Set problem |
Return each line of the material below that contains the word "what".

[Begin]

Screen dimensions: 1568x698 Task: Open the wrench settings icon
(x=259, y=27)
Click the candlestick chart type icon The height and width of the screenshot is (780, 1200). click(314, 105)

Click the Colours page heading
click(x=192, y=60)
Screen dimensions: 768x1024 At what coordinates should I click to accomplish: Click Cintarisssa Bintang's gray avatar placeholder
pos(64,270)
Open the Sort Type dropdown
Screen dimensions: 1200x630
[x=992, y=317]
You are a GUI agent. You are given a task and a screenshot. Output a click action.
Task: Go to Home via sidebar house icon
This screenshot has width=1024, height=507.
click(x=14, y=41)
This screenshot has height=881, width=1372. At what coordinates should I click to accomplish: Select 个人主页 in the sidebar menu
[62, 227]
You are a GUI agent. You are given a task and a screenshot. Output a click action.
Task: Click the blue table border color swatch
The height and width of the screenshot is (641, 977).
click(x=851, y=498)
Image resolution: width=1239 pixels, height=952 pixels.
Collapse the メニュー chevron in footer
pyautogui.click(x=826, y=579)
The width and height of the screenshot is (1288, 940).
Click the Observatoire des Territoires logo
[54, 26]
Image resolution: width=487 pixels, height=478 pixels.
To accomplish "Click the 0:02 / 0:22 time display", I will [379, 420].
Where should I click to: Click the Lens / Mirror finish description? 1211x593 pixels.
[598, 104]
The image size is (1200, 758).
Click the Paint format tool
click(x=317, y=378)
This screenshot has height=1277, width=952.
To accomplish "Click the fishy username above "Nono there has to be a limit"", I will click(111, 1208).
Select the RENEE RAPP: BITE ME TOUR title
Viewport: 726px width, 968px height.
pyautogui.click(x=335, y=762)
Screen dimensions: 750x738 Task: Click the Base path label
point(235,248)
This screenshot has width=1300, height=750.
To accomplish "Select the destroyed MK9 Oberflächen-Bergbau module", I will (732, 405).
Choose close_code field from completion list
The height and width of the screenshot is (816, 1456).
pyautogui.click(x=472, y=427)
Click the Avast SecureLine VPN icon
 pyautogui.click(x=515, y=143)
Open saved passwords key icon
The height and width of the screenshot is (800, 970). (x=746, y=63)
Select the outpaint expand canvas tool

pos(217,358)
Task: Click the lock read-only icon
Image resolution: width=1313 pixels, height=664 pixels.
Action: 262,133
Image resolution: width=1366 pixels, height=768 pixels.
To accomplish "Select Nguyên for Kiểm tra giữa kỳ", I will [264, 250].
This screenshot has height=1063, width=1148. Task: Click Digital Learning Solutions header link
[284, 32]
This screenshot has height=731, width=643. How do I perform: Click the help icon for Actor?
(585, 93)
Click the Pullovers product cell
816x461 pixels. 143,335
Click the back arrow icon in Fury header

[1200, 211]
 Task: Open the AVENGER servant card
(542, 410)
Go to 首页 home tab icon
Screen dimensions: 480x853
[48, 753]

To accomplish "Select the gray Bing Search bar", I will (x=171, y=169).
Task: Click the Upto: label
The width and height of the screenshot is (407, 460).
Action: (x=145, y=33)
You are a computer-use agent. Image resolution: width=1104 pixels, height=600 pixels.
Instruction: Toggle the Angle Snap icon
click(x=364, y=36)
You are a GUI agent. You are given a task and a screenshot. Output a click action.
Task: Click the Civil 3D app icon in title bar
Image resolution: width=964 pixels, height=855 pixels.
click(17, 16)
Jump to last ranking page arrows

[End]

Written answer |
Screen dimensions: 768x1024 At what coordinates should I click to accomplish: Click Cintarisssa Bintang's gray avatar placeholder
This screenshot has height=881, width=1372. At what coordinates should I click to accomplish: Select 个人主页 in the sidebar menu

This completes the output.